Problem to solve: Every line of the data needs to be returned exactly.

Provided material:

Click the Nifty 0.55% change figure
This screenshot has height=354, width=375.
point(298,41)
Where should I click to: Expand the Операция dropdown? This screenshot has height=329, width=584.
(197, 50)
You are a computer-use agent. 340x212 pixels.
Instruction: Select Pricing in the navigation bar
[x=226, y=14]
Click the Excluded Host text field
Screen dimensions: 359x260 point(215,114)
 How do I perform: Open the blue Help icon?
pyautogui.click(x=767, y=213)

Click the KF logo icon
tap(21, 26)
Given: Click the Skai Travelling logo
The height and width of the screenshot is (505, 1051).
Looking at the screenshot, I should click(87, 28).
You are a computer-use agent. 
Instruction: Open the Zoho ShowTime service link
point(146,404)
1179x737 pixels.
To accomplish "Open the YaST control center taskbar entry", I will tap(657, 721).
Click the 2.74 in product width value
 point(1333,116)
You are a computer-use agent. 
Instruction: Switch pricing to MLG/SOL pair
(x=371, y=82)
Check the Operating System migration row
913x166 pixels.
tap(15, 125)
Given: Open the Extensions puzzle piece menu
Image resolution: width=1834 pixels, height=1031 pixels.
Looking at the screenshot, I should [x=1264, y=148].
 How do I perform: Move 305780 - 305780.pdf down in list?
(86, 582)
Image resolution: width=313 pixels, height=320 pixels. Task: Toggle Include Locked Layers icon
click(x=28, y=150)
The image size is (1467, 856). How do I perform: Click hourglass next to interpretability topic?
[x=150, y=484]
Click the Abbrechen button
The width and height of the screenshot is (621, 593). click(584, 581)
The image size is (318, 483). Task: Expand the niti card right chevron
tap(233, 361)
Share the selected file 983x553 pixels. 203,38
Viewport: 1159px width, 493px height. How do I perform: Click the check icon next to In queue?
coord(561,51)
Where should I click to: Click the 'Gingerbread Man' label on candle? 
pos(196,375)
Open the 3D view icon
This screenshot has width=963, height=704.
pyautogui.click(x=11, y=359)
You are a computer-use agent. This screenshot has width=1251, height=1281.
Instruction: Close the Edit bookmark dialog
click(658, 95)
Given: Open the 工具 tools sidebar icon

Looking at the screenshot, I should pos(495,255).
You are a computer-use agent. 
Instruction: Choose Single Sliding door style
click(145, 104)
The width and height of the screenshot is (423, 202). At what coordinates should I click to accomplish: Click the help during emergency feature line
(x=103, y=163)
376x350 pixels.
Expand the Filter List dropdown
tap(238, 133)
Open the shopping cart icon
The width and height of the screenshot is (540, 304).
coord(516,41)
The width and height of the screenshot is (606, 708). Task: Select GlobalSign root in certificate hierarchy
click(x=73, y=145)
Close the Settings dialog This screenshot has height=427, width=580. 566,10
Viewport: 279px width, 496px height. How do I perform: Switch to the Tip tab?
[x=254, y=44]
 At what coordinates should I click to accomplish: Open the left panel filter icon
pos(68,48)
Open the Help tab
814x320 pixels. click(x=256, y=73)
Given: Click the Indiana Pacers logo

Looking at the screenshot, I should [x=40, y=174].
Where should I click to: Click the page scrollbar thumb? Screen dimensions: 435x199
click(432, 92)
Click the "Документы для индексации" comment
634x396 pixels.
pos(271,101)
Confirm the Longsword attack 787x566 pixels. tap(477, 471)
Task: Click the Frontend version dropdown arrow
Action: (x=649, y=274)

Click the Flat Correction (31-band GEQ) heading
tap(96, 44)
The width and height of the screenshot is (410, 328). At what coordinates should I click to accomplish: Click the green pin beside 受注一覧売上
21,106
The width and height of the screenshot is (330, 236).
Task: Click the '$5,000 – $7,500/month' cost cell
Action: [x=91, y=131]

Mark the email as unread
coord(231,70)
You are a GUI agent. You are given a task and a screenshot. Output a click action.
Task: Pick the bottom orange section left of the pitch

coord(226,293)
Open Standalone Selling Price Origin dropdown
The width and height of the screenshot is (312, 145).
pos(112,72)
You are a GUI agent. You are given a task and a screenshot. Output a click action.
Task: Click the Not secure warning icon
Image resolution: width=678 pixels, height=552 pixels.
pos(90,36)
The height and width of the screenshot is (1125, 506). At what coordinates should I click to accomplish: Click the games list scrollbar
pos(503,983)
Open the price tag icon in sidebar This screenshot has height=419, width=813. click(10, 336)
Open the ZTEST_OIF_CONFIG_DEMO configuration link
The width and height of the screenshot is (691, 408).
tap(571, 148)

Response box:
Click the Nifty 0.55% change figure
This screenshot has height=354, width=375.
point(298,41)
Where should I click to: Expand the Операция dropdown? This screenshot has height=329, width=584.
(197, 50)
You are a computer-use agent. 340x212 pixels.
Instruction: Select Pricing in the navigation bar
[x=226, y=14]
Click the Excluded Host text field
Screen dimensions: 359x260 point(215,114)
 How do I perform: Open the blue Help icon?
pyautogui.click(x=767, y=213)

Click the KF logo icon
tap(21, 26)
Given: Click the Skai Travelling logo
The height and width of the screenshot is (505, 1051).
Looking at the screenshot, I should click(87, 28).
You are a computer-use agent. 
Instruction: Open the Zoho ShowTime service link
point(146,404)
1179x737 pixels.
To accomplish "Open the YaST control center taskbar entry", I will tap(657, 721).
Click the 2.74 in product width value
 point(1333,116)
You are a computer-use agent. 
Instruction: Switch pricing to MLG/SOL pair
(x=371, y=82)
Check the Operating System migration row
913x166 pixels.
tap(15, 125)
Given: Open the Extensions puzzle piece menu
Image resolution: width=1834 pixels, height=1031 pixels.
Looking at the screenshot, I should [x=1264, y=148].
 How do I perform: Move 305780 - 305780.pdf down in list?
(86, 582)
Image resolution: width=313 pixels, height=320 pixels. Task: Toggle Include Locked Layers icon
click(x=28, y=150)
The image size is (1467, 856). How do I perform: Click hourglass next to interpretability topic?
[x=150, y=484]
Click the Abbrechen button
The width and height of the screenshot is (621, 593). click(584, 581)
The image size is (318, 483). Task: Expand the niti card right chevron
tap(233, 361)
Share the selected file 983x553 pixels. 203,38
Viewport: 1159px width, 493px height. How do I perform: Click the check icon next to In queue?
coord(561,51)
Where should I click to: Click the 'Gingerbread Man' label on candle? 
pos(196,375)
Open the 3D view icon
This screenshot has width=963, height=704.
pyautogui.click(x=11, y=359)
You are a computer-use agent. This screenshot has width=1251, height=1281.
Instruction: Close the Edit bookmark dialog
click(658, 95)
Given: Open the 工具 tools sidebar icon

Looking at the screenshot, I should pos(495,255).
You are a computer-use agent. 
Instruction: Choose Single Sliding door style
click(145, 104)
The width and height of the screenshot is (423, 202). At what coordinates should I click to accomplish: Click the help during emergency feature line
(x=103, y=163)
376x350 pixels.
Expand the Filter List dropdown
tap(238, 133)
Open the shopping cart icon
The width and height of the screenshot is (540, 304).
coord(516,41)
The width and height of the screenshot is (606, 708). Task: Select GlobalSign root in certificate hierarchy
click(x=73, y=145)
Close the Settings dialog This screenshot has height=427, width=580. 566,10
Viewport: 279px width, 496px height. How do I perform: Switch to the Tip tab?
[x=254, y=44]
 At what coordinates should I click to accomplish: Open the left panel filter icon
pos(68,48)
Open the Help tab
814x320 pixels. click(x=256, y=73)
Given: Click the Indiana Pacers logo

Looking at the screenshot, I should [x=40, y=174].
Where should I click to: Click the page scrollbar thumb? Screen dimensions: 435x199
click(432, 92)
Click the "Документы для индексации" comment
634x396 pixels.
pos(271,101)
Confirm the Longsword attack 787x566 pixels. tap(477, 471)
Task: Click the Frontend version dropdown arrow
Action: (x=649, y=274)

Click the Flat Correction (31-band GEQ) heading
tap(96, 44)
The width and height of the screenshot is (410, 328). At what coordinates should I click to accomplish: Click the green pin beside 受注一覧売上
21,106
The width and height of the screenshot is (330, 236).
Task: Click the '$5,000 – $7,500/month' cost cell
Action: [x=91, y=131]

Mark the email as unread
coord(231,70)
You are a GUI agent. You are given a task and a screenshot. Output a click action.
Task: Pick the bottom orange section left of the pitch

coord(226,293)
Open Standalone Selling Price Origin dropdown
The width and height of the screenshot is (312, 145).
pos(112,72)
You are a GUI agent. You are given a task and a screenshot. Output a click action.
Task: Click the Not secure warning icon
Image resolution: width=678 pixels, height=552 pixels.
pos(90,36)
The height and width of the screenshot is (1125, 506). At what coordinates should I click to accomplish: Click the games list scrollbar
pos(503,983)
Open the price tag icon in sidebar This screenshot has height=419, width=813. click(10, 336)
Open the ZTEST_OIF_CONFIG_DEMO configuration link
The width and height of the screenshot is (691, 408).
tap(571, 148)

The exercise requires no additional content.